Directions:
Your task is to copy the stretch of lines in the records below that begins with the line containing "Where should I click to: Click Resistor" and ends with the line containing "The height and width of the screenshot is (860, 706).", exactly as written, with nothing added.

Pixel coordinate grounding data:
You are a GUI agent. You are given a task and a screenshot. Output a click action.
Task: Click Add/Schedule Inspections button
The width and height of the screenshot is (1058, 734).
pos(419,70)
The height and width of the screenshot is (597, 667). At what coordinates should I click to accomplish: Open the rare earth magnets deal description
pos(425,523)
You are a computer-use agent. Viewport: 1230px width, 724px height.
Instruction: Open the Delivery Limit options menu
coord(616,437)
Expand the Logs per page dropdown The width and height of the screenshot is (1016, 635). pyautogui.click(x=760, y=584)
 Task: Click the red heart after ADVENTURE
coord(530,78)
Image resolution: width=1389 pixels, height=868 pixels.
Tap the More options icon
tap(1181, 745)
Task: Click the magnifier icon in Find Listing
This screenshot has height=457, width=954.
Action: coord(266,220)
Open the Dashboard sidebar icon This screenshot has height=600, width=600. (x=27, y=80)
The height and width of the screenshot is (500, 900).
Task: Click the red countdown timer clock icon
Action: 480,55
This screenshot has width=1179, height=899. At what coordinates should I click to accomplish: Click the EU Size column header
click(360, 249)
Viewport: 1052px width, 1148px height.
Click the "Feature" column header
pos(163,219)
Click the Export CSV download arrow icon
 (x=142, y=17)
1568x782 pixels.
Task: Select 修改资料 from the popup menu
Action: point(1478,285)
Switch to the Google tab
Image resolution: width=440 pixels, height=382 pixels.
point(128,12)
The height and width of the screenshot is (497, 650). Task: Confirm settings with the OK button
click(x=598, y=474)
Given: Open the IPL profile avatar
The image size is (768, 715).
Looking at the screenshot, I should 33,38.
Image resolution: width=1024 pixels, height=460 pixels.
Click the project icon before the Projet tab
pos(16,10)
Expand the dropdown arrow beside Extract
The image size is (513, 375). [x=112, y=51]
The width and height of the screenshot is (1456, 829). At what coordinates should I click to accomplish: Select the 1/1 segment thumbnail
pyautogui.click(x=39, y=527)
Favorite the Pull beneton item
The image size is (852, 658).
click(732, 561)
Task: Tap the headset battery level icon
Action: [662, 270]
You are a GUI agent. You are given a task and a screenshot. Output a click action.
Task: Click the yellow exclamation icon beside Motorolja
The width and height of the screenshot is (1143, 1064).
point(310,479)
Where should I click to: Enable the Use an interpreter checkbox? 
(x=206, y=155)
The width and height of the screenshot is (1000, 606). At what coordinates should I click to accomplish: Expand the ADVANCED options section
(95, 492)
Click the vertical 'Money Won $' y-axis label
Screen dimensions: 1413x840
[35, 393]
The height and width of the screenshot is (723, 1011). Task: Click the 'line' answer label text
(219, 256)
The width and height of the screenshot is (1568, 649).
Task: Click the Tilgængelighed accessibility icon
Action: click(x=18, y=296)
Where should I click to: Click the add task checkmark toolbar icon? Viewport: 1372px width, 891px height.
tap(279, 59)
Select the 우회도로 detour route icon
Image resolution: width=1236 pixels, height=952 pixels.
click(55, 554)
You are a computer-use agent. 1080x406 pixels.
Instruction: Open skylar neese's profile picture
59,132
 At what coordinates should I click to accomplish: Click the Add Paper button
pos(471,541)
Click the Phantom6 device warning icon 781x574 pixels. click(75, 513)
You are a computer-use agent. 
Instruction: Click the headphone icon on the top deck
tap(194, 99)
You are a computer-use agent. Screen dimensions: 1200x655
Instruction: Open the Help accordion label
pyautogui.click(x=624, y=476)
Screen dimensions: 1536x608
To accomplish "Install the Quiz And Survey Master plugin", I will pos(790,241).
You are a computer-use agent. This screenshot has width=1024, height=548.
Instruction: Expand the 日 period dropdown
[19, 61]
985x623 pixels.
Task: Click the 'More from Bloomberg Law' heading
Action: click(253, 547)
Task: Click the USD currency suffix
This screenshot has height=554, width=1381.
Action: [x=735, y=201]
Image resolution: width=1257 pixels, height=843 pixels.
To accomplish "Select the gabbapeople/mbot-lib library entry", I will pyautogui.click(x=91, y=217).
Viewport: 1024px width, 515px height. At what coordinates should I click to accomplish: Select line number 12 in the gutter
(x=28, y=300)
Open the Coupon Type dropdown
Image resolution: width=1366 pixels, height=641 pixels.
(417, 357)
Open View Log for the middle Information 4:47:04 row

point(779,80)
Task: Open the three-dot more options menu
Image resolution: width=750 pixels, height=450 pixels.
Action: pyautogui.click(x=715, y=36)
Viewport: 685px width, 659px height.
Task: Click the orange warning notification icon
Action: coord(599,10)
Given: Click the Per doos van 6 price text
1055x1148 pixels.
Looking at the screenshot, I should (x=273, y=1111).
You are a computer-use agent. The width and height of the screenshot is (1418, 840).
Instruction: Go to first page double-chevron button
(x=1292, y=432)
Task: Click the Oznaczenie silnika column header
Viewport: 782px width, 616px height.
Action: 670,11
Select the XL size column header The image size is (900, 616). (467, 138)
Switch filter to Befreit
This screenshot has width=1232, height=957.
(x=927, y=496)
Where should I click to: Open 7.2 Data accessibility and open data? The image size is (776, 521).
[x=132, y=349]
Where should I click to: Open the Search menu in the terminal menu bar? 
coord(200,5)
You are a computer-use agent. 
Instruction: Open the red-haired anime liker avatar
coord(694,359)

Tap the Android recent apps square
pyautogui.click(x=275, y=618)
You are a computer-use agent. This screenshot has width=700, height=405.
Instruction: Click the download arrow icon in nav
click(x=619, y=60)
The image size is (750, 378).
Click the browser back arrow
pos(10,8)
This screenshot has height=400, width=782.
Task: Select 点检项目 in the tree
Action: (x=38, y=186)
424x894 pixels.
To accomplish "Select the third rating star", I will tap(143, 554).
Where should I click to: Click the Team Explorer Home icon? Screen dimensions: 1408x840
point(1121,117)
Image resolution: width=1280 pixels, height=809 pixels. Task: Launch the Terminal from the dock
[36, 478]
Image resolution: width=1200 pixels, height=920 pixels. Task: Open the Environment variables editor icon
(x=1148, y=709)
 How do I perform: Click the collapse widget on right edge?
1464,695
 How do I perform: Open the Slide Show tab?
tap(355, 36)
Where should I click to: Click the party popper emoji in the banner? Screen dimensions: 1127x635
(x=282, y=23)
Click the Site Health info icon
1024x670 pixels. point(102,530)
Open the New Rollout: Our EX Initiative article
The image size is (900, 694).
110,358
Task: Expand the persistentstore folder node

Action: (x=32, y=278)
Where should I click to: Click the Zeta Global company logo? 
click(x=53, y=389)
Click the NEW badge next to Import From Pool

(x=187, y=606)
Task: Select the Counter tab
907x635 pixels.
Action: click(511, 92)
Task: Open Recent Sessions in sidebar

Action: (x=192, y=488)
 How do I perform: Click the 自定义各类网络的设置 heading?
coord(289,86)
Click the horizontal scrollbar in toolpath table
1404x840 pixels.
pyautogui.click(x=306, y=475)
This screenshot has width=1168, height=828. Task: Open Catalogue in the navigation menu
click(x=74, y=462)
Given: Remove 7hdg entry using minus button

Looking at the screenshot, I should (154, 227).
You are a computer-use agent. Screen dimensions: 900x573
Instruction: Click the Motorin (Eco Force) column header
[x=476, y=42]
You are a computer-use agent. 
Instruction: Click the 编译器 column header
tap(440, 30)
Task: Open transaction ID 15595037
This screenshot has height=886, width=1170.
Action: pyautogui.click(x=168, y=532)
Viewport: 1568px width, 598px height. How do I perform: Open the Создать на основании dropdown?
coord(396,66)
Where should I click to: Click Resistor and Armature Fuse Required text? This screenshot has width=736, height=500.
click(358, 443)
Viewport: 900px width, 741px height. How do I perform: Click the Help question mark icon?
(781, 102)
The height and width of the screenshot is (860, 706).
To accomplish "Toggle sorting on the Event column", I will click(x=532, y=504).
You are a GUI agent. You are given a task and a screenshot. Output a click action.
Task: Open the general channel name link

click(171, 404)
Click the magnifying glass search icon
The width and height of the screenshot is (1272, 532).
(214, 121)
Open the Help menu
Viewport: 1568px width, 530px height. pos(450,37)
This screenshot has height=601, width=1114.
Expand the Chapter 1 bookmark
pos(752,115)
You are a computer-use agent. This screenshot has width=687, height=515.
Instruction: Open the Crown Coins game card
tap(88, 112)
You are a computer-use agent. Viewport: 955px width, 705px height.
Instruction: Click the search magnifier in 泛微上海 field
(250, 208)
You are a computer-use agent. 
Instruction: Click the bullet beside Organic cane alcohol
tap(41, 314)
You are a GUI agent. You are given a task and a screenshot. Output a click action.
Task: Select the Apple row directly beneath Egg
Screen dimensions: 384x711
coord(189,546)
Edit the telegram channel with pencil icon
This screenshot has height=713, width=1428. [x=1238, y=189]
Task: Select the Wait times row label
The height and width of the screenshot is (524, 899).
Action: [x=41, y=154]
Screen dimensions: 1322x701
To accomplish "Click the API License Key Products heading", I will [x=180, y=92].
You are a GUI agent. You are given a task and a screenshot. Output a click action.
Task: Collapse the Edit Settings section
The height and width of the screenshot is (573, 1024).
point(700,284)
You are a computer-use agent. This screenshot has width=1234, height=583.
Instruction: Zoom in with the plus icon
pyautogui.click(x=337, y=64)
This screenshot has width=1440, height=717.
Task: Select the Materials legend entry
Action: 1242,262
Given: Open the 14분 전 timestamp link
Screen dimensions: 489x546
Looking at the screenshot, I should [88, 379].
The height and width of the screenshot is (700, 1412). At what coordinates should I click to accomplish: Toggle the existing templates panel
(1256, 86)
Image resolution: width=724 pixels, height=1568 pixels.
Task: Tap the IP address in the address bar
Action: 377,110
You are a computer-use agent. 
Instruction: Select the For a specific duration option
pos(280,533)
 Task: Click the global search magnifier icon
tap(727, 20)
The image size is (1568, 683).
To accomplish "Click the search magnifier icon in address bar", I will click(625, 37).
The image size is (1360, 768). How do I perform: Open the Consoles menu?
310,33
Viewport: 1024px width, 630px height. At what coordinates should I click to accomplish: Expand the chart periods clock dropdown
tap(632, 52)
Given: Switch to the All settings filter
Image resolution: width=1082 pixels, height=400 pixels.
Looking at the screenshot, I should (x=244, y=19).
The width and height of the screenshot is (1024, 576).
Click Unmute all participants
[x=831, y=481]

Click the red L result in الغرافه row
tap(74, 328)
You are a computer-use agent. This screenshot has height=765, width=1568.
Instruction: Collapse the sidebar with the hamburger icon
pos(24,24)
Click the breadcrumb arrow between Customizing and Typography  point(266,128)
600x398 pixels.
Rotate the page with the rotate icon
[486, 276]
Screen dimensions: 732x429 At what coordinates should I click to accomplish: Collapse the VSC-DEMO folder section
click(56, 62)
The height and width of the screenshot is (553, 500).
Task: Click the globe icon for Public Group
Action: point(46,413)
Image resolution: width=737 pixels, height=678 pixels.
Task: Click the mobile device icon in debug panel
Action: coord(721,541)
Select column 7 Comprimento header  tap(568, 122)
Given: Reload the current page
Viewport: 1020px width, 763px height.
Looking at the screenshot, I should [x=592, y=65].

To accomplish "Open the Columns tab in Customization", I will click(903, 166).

Answer box:
Where should I click to: Click Resistor and Armature Fuse Required text? This screenshot has width=736, height=500.
click(358, 443)
Viewport: 900px width, 741px height. How do I perform: Click the Help question mark icon?
(781, 102)
The height and width of the screenshot is (860, 706).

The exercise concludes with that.